Posted on 17 Jan 2018
How to do simple Aerobic Moves
If anyone has joined in with a aerobics class they can be quiet intimidating if everyone else in the class has either been going to that class for some time or they are a regular aerobics class goer. It can be very off putting and sometimes can be scary for people to.
Any good instructor should know that they have new people joining in their class and should give easier options etc.
I'm just going to give you a few pointers how to do a few of the basic steps you will find in most Aerobic Classes.
Simply step to the right with your right leg and bring your left leg to meet the right leg. Then simply step your left leg out to the left and bring your right let to meet it. Always keep the knees soft as this will take the impact off your knees and back.
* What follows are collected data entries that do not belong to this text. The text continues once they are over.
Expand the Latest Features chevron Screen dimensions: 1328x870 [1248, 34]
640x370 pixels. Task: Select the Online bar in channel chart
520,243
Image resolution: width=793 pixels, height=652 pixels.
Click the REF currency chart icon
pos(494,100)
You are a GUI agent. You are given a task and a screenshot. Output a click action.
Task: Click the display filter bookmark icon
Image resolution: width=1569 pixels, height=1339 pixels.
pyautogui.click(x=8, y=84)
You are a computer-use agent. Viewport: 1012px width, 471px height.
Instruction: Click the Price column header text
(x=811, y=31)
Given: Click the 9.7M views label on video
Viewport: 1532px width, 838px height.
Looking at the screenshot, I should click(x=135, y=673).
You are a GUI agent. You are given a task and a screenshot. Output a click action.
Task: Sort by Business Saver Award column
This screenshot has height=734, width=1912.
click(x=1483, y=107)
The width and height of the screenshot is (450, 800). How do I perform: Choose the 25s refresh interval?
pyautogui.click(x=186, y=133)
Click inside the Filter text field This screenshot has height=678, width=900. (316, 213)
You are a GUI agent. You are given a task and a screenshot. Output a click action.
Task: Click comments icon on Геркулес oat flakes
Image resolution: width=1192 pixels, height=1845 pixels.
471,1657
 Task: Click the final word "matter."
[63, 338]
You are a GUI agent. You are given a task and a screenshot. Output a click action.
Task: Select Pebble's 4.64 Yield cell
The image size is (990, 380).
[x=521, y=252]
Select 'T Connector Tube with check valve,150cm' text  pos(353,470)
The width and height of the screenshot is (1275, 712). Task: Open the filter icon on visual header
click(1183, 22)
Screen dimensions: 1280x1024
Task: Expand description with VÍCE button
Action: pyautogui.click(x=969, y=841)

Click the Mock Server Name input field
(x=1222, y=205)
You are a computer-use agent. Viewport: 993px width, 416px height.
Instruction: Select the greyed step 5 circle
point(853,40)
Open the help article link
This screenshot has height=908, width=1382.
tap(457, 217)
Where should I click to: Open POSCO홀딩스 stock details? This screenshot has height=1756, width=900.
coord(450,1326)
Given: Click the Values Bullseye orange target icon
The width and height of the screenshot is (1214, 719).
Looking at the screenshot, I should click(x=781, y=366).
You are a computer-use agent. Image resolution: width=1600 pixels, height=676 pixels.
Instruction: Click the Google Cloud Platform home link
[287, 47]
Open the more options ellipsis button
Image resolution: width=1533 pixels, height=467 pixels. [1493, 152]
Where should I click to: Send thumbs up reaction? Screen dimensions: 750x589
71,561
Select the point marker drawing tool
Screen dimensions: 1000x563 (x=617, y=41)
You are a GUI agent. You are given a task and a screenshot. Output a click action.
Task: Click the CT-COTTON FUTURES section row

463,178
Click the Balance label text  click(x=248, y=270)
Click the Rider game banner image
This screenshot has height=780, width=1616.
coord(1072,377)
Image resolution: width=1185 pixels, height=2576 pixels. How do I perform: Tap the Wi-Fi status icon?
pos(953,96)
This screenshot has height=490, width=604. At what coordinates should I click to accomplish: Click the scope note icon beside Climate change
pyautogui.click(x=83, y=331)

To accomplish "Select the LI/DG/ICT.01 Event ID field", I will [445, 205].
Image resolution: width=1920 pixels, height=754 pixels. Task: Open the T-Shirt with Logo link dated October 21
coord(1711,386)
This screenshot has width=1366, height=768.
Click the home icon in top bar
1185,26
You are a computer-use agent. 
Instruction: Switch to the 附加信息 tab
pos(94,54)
If you want to increase the intensity then start to move your arms either out to the side, in front or over head. Simple..!!
One of the most used steps in any aerobics class and will be for sometime.
Start with doing a double step touch like above but do double it, I.e right leg out then bring left leg to join in but the repeat the same steps again to the right. Do exactly the same on the left side and this is called a 'double step touch'.
To change this into a grapevine simple step out to the right but.... Heel first the with the right foot as you glade through with your left leg moving behind the right leg and bring the left let together with the right leg. Repeat on other side.
Same again if you want to increase the intensity move the arms like explained above.
Box Step/Easy Walk
Another very common steps in aerobics is the Box Step or called the Easy Walk.
Simply step forward with the right leg then the left leg keeping the feet hip or shoulder width apart the step back with the right leg then left leg but this time bring the feet more or less together then step out again with the right leg.
Repeat on the side starting with the right leg etc.
Same a before increase the intensity but using arm lines or step wider, longer or lower to increase the intensity much more.
These are the three most common steps you will find in ANY Aerobics class but made simple.